Tutorial 03: Expressibility vs Trainability¶
Measuring the tradeoff that governs ansatz design
What you will learn
- Why expressibility and trainability are in direct tension
- How to use Active Mode to measure ansatz expressibility with
active_probe_qiskit+kl_expressibility - How to quantify both properties on the same circuit and read the tradeoff from a single comparison table
- What the results imply about choosing circuit depth for your problem
Prerequisites
The core tension in ansatz design¶
When choosing a parameterized ansatz for VQE or QAOA, two properties compete:
- Expressibility — how uniformly the circuit covers Hilbert space. A highly expressive ansatz can, in principle, represent the target state.
- Trainability — how much gradient signal reaches the optimizer. A trainable ansatz has a cost landscape with measurable curvature.
The Holmes et al. result
Holmes et al. (2022) proved a direct connection between these two properties: circuits that are highly expressive — those whose output distribution closely approximates the Haar measure — have exponentially small gradient variance (barren plateaus).
A highly expressive ansatz is one that explores all of Hilbert space. But a cost function defined on all of Hilbert space is, on average, flat — which is exactly what a barren plateau looks like.
The practical implication: you cannot have both maximum expressibility and maximum trainability.
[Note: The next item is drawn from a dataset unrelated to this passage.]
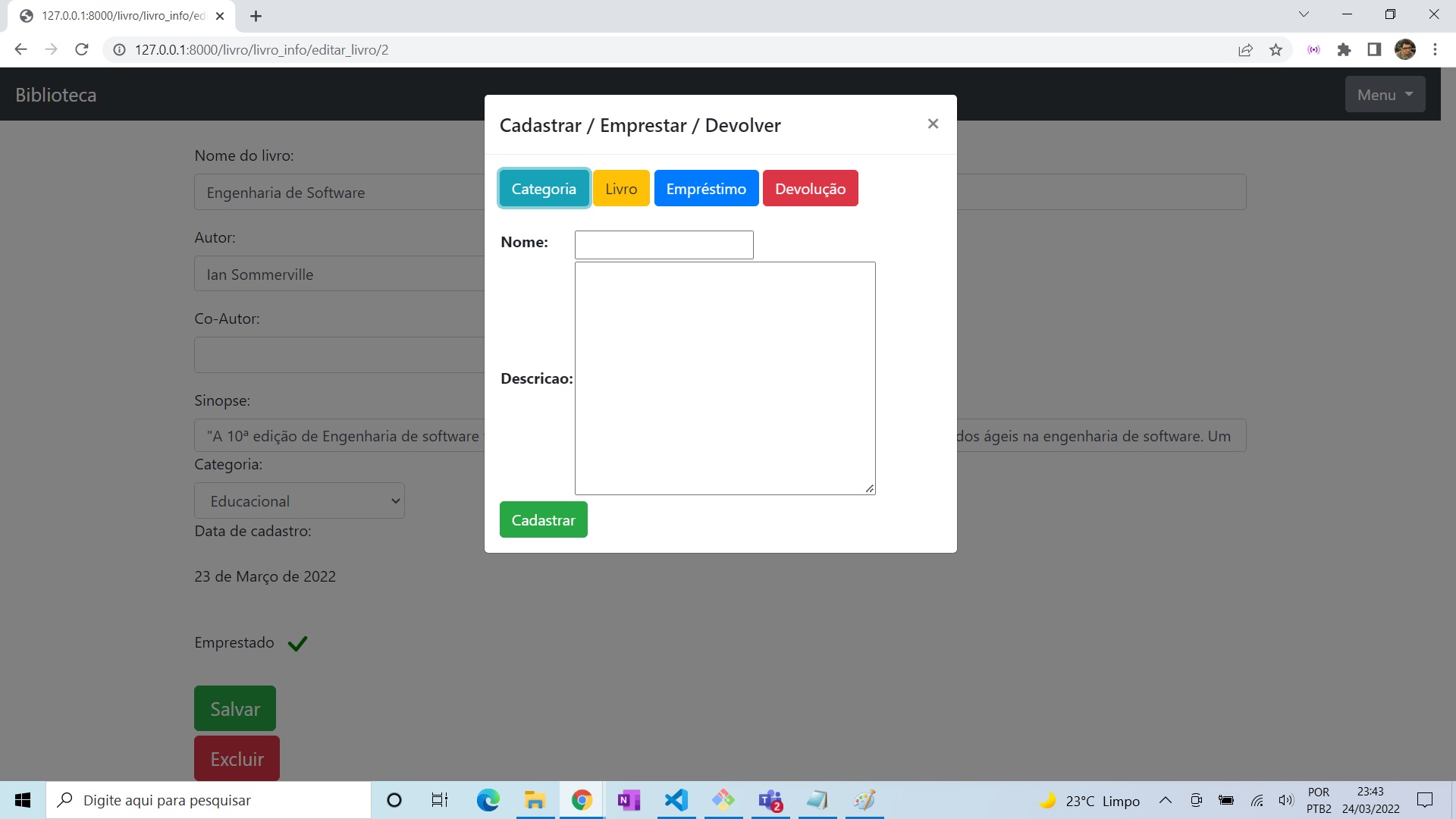
Task: Click the share icon in the address bar
Action: point(1245,49)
The ansatz must be expressive enough to represent the target state, but no more expressive than that.
This tutorial makes that tradeoff visible with real numbers.
The experiment¶
We measure both properties on three ansatze of increasing depth, all on 4 qubits:
| Ansatz | Layers | Parameters | Prediction |
|---|---|---|---|
| Shallow | 1 layer | 8 params | Trainable, low expressibility |
| Medium | 2 layers | 16 params | Balanced |
| Deep | 4 layers | 32 params | Highly expressive, barren plateau |
Step 1 — Build the ansatze¶
import numpy as np
from qiskit.circuit import QuantumCircuit, ParameterVector
from qiskit.quantum_info import SparsePauliOp
def build_hea(n_qubits: int, n_layers: int) -> QuantumCircuit:
"""Hardware-efficient ansatz: alternating RY/RZ + CNOT layers."""
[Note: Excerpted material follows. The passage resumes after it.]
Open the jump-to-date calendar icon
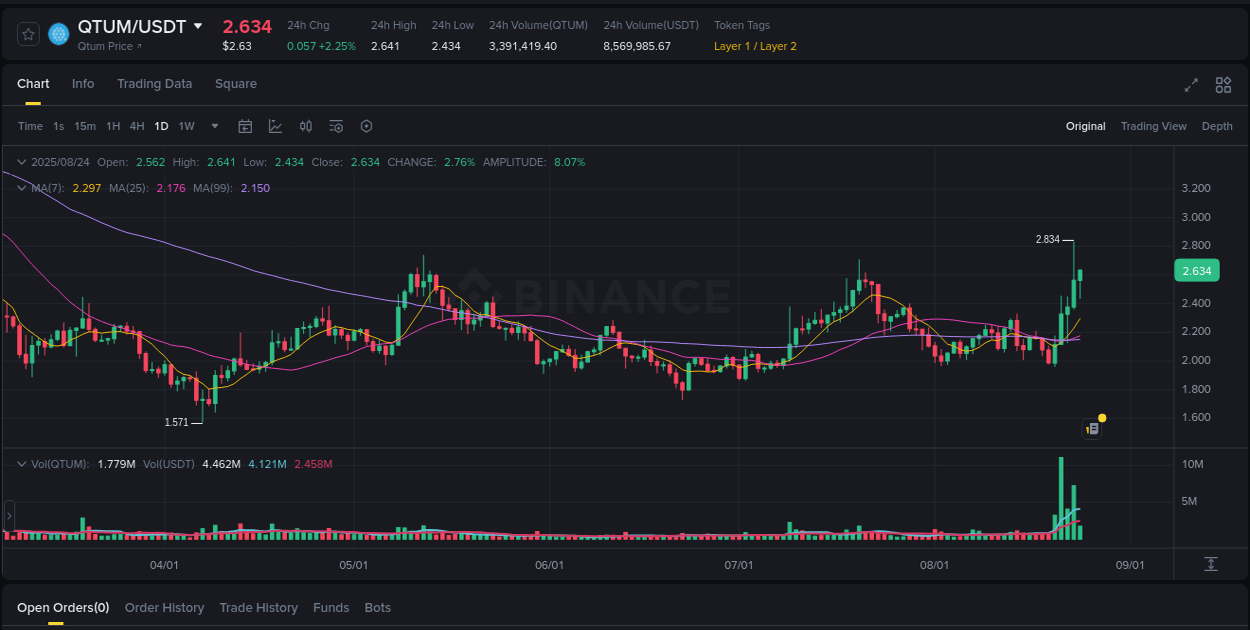 (x=245, y=126)
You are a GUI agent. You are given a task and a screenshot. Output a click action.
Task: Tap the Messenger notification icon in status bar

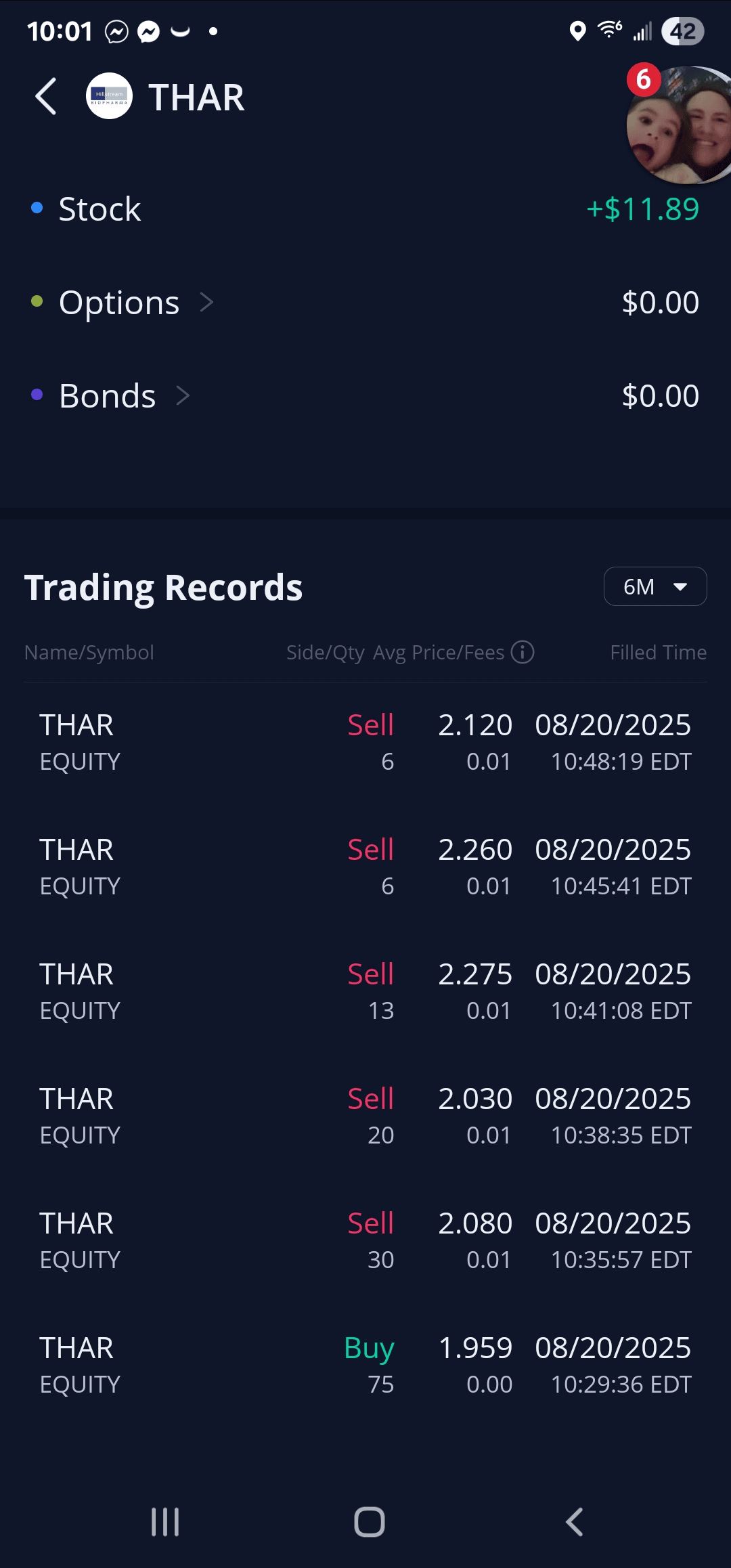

n_params = n_qubits * 2 * n_layers
params = ParameterVector("θ", n_params)
qc = QuantumCircuit(n_qubits)
p = 0
for _ in range(n_layers):
for q in range(n_qubits):
qc.ry(params[p], q)
qc.rz(params[p + 1], q)
p += 2
for q in range(n_qubits - 1):
qc.cx(q, q + 1)
return qc
ansatze = {
"shallow": build_hea(4, n_layers=1),
"medium": build_hea(4, n_layers=2),
"deep": build_hea(4, n_layers=4),
}
# 4-qubit Hamiltonian
hamiltonian = SparsePauliOp.from_list([
("ZZII", 1.0), ("IZZI", 1.0), ("IIZZ", 1.0),
])
Step 2 — Measure expressibility with Active Mode¶
Active Mode draws num_samples random parameter vectors uniformly from
[0, 2π], evaluates the statevector for each, and stores the results.
kl_expressibility computes the KL divergence of the fidelity distribution
against the Haar reference.
from hilbertbench.active import active_probe_qiskit
from hilbertbench.analysis import kl_expressibility
expr_results = {}
for name, circuit in ansatze.items():
run_dir = active_probe_qiskit(
circuit,
num_samples=1000,
output_root=f"runs/expressibility/{name}",
seed=42,
tags={"ansatz": name},
)
expr_results[name] = kl_expressibility(run_dir, seed=42)
print(f"{name:8s} KL = {expr_results[name]['kl_divergence']:.3f}"
f" → {expr_results[name]['status']}")
Output:
shallow KL = 0.413 → Moderately Expressive
medium KL = 0.121 → Moderately Expressive
deep KL = 0.047 → Highly Expressive
The deep ansatz is nearly Haar-random — it covers Hilbert space almost uniformly. The shallow circuit is more constrained.
Step 3 — Measure trainability with passive recording¶
from scipy.optimize import minimize
from hilbertbench import HilbertTrace
from hilbertbench.integrations.qiskit import HilbertEstimatorProxy
from hilbertbench.recorder.tape import HilbertTape
from hilbertbench.recorder.storage.writer import convert_trace_to_parquet
from hilbertbench.analysis import detect_barren_plateau, circuit_structure
train_results = {}
for name, circuit in ansatze.items():
rng = np.random.default_rng(seed=42)
x0 = rng.uniform(0.0, 2 * np.pi, circuit.num_parameters)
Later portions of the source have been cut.